Isolement et coloration des kératinocytes de peau de souris pour l'analyse spécifique de cycle cellulaire de l'expression cellulaire de protéine par cytométrie de masse

Published: May 09, 2019
doi:
10.3791/59353
,
1Department of Dermatology and Charles C. Gates Center for Regenerative Medicine,University of Colorado Anschutz Medical Campus

Summary

Ce protocole décrit comment isoler les kératinocytes cutanés des modèles de souris, les tacles avec des anticorps marqués en métal, et analyser les cellules tachées par cytométrie de masse afin de profiler le modèle d’expression des protéines d’intérêt dans les différentes phases du cycle cellulaire.

Abstract

L’objectif de ce protocole est de détecter et de quantifier les changements d’expression des protéines d’une manière dépendante du cycle cellulaire à l’aide de cellules individuelles isolées de l’épiderme de la peau de souris. Il y a sept étapes importantes : séparation de l’épiderme du derme, digestion de l’épiderme, coloration des populations épidermiques avec cisplatine, codage à barres d’échantillon, coloration avec des anticorps métalliques marqués pour les marqueurs de cycle cellulaire et les protéines de l’intérêt, la détection d’anticorps marqués par le métal par cytométrie de masse, et l’analyse de l’expression dans les différentes phases du cycle cellulaire. L’avantage de cette approche par rapport aux méthodes histologiques est le potentiel d’analyse du modèle d’expression de marqueurs différents dans une seule cellule à différentes phases du cycle cellulaire. Cette approche permet également l’analyse multivariée de corrélation de l’expression de protéine qui est plus quantifiable que les méthodes histologiques/imaging. L’inconvénient de ce protocole est qu’une suspension des cellules simples est nécessaire, ce qui entraîne la perte de l’information de localisation fournie par la coloration des sections de tissu. Cette approche peut également nécessiter l’inclusion de marqueurs supplémentaires pour identifier différents types de cellules dans les suspensions de cellules brutes.
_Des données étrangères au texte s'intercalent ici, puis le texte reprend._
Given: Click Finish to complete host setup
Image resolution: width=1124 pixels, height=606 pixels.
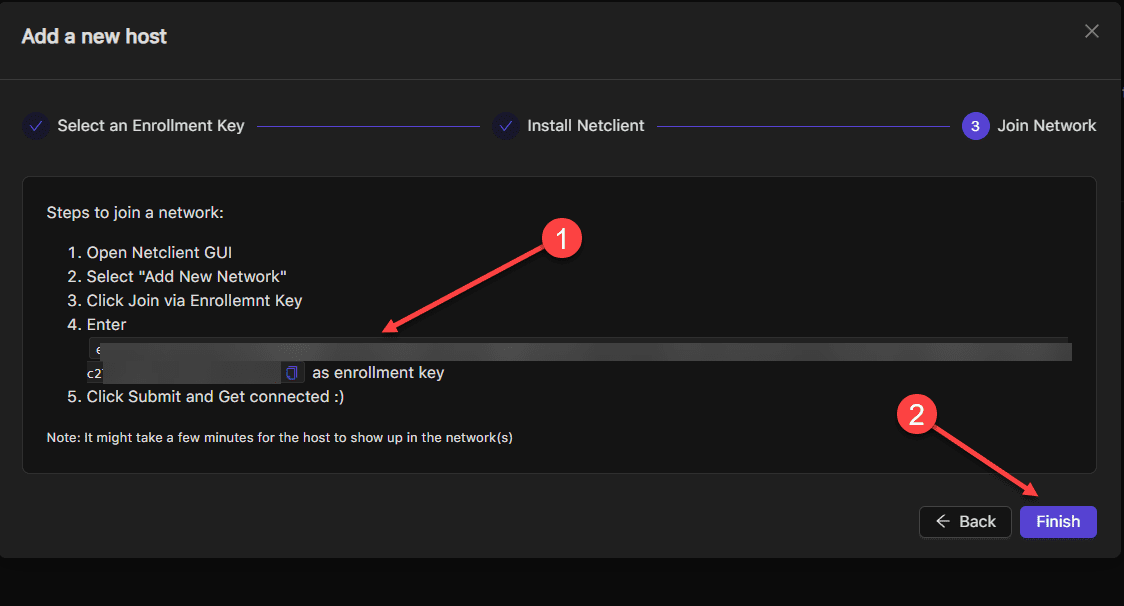Looking at the screenshot, I should click(1058, 521).
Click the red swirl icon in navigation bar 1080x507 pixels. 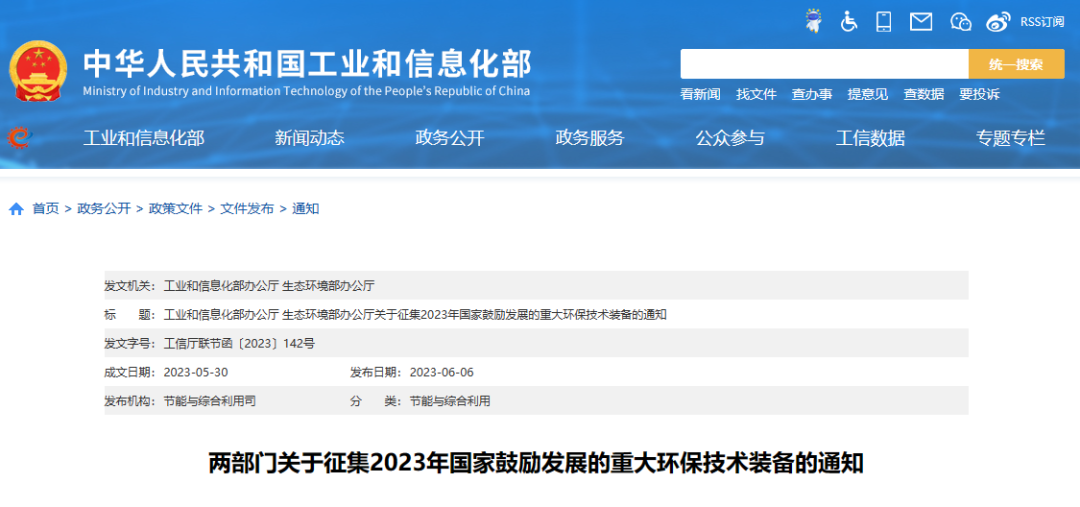[x=18, y=138]
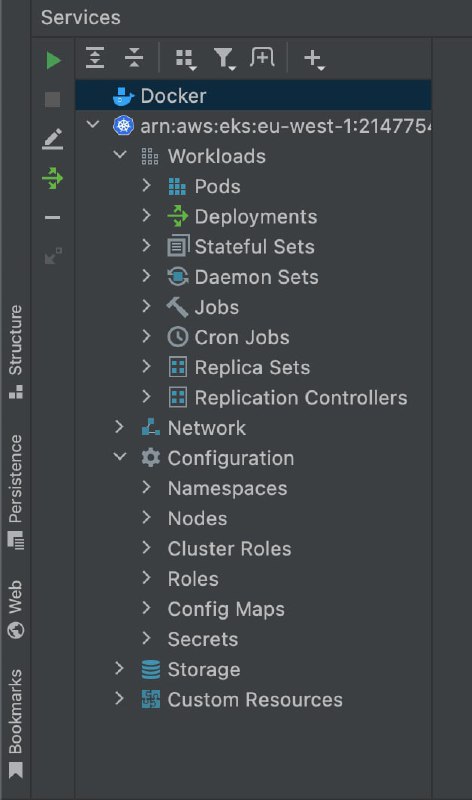472x800 pixels.
Task: Select Deployments in the tree
Action: point(256,217)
L’application de ce protocole est évidente dans l’analyse des modèles hyperplastiques de maladie de peau. En outre, ce protocole peut être adapté pour l’analyse de sous-types spécifiques de cellules (par exemple, les cellules souches) par l’ajout d’anticorps spécifiques à la lignée. Ce protocole peut également être adapté pour l’analyse des cellules de la peau chez d’autres espèces expérimentales.

Introduction

La corrélation de l’expression génique avec les stades du cycle cellulaire demeure un défi dans l’analyse des modèles animaux de maladies hyperplastiques comme le cancer. Une partie de ce défi est la co-détection des protéines d’intérêt (POI) avec des marqueurs de prolifération. Les cellules proliférantes peuvent être trouvées dans diverses phases de cycle cellulaire comprenant G1, S, G2, et M. Ki67 est l’un des marqueurs les plus couramment utilisés de la prolifération et est exprimée dans toutes les phases du cycle cellulaire. Il a été largement utilisé dans l’analyse des tissus humains et de souris1,2,3. Cependant, comme d’autres marqueurs de prolifération générale, Ki67 ne discerne pas les phases individuelles du cycle cellulaire. Une approche plus précise utilise l’incorporation d’analogues de nucléotide de thymidine comme la bromodeoxyuridine (BrdU) dans des cellules qui reproduisent activement leur génome (c.-à-d. la phase S)4,5. Un inconvénient à l’utilisation des analogues nucléotides est la nécessité de les administrer aux animaux vivants heures avant l’analyse. Ki67 et BrdU sont généralement détectés sur les sections de tissus fixes par l’utilisation d’anticorps. L’un des avantages de cette approche est que l’emplacement des points d’accès peut être déterminé dans l’architecture tissulaire (p. ex., la couche basale de l’épiderme cutané). Cette approche ne nécessite pas non plus de dissociation tissulaire qui peut conduire à des changements dans l’expression des gènes. L’un des inconvénients est que la fixation des tissus ou le traitement du tissu pour la section congelée ou paraffine de l’OCT peut obstruer les cibles des anticorps (c.-à-d. les antigènes). La récupération des antigènes nécessite généralement une digestion thermique ou tissulaire. La quantification des intensités de coloration peut également être difficile. Cela est dû aux variations de la coloration, de l’épaisseur de la section, de la détection du signal et du biais de l’expérimentateur. En outre, un nombre limité de marqueurs peut être détecté simultanément dans la plupart des configurations de laboratoire typiques. Pourtant, de nouvelles approches de coloration multiplex promettent de surmonter ces limites; exemples sont la cytométrie de masse d’imagerie et l’amplification du signal Tyramide6,7.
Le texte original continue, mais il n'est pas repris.